Hesaplarına ters düşen çiftçiler olunca, hemen ‘şu ürün hastalıklı’ diye çıkıyor tvlerde. Mesela geçen sene Erman Toroğlu Bayrampaşa esnafıyla ters düştü. Erman Toroğlu’nun seraları var Antalya’da. Ters düşünce hemen televizyonda şu ürünler hastalıklı diye çıktı. Medya gücünü de kullanıyor. İstediğine istediği şekilde istediği şeyi yaptırıyorlar.
Kandıra’da fındık tarlamız vardı. Biz fındığı toplayıp getirene kadar herhangi bir açıklaması yok. Tüccar gelip bütün fındığı istediği fiyata elimizden toplayınca fiyat belirliyorlar. Önceden fiyatı açıklasana bana. Ben de gelen tüccara diyeyim ki açıklanan fiyat bu. Alıyorsan al almazsan devlet alacak. Ama devlet onu yapmıyor, bekliyor.
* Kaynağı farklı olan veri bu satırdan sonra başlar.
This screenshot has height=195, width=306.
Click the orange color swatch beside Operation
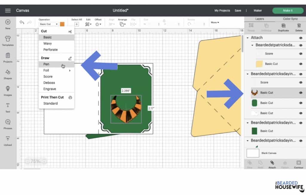pos(62,24)
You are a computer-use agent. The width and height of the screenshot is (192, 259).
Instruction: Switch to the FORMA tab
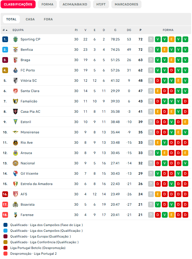point(47,4)
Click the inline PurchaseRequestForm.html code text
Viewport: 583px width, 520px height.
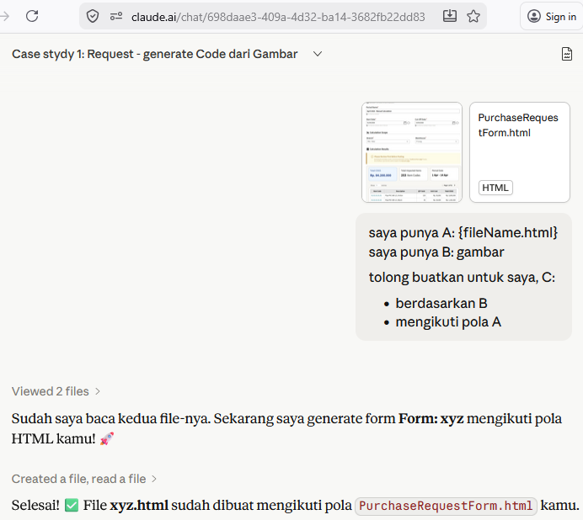coord(446,506)

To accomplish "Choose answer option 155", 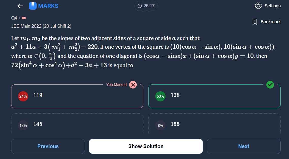I will click(214, 123).
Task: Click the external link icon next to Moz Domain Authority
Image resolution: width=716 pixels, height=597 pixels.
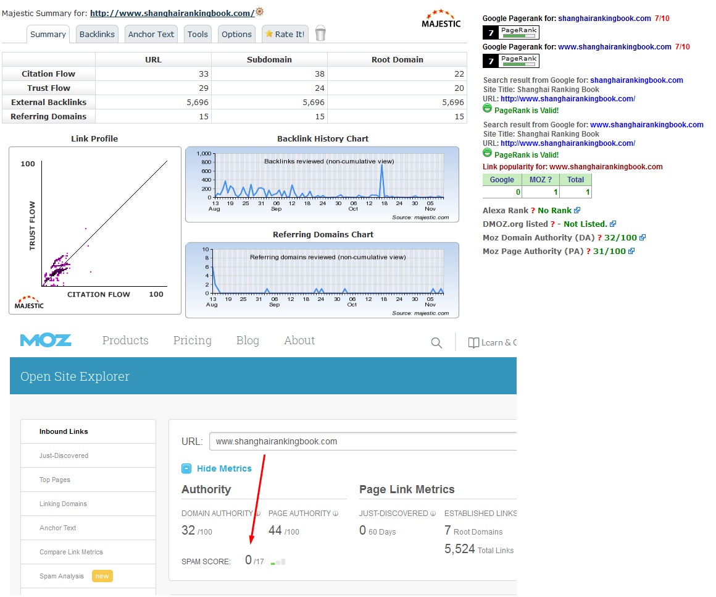Action: point(643,238)
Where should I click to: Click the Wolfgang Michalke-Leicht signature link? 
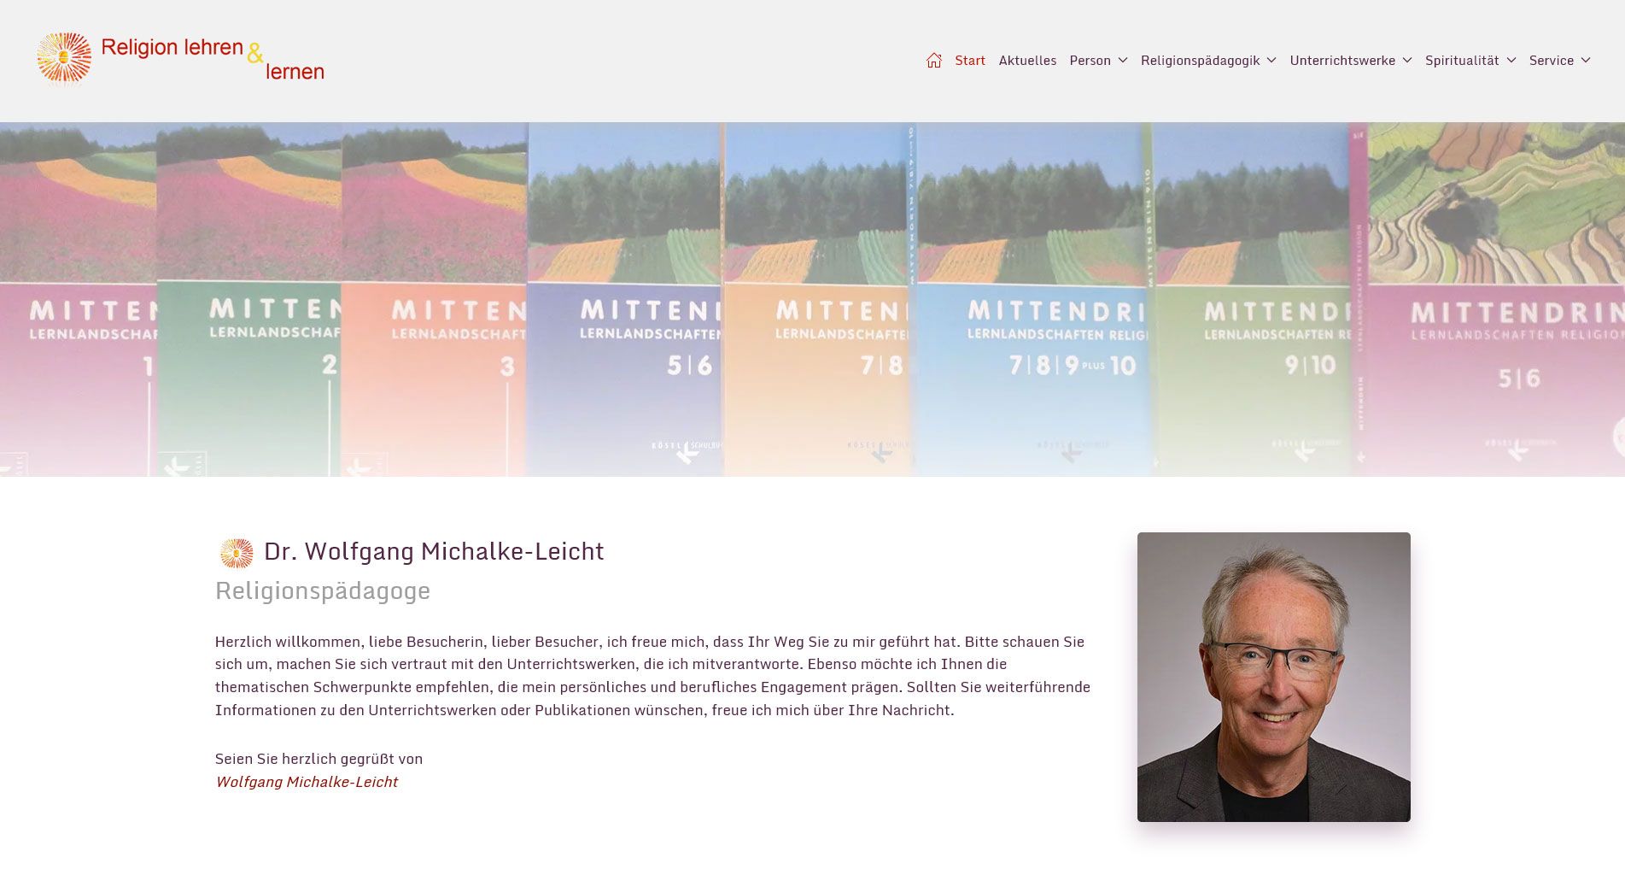pyautogui.click(x=307, y=782)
Kendi tüccarları bütün piyasadan malı alınca fiyat açıklıyorlar. Köylünün fiyat açıklamasını bekleyebilecek gücünün olmadığını biliyor. Köylü kışın harcıyor yazın onu veriyor. Gübreciden gübre, uncudan un alıyor, diyor ki ‘9. ayda fındığım çıkıyor, o zaman sana para vereceğim’. Söz verdiği tarihe kadar satması gerektiğini biliyor. Kendi tüccarları köylere gelince köylüler fındıklarını 8 liradan veriyor. Sonra devlet açıklama yapıyor taban fiyat 14 lira. Bana baştan söyle 14 lirayı, tüccara 14 liradan vereyim. Bunu da yapmıyor.
Sözün özü devlet her yerinden halkı yontuyor. Pazardan yontuyor, tarlada yontuyor, şoförse mazottan yontuyor, sigortadan yontuyor. Halkçı bir devlet yok karşımızda.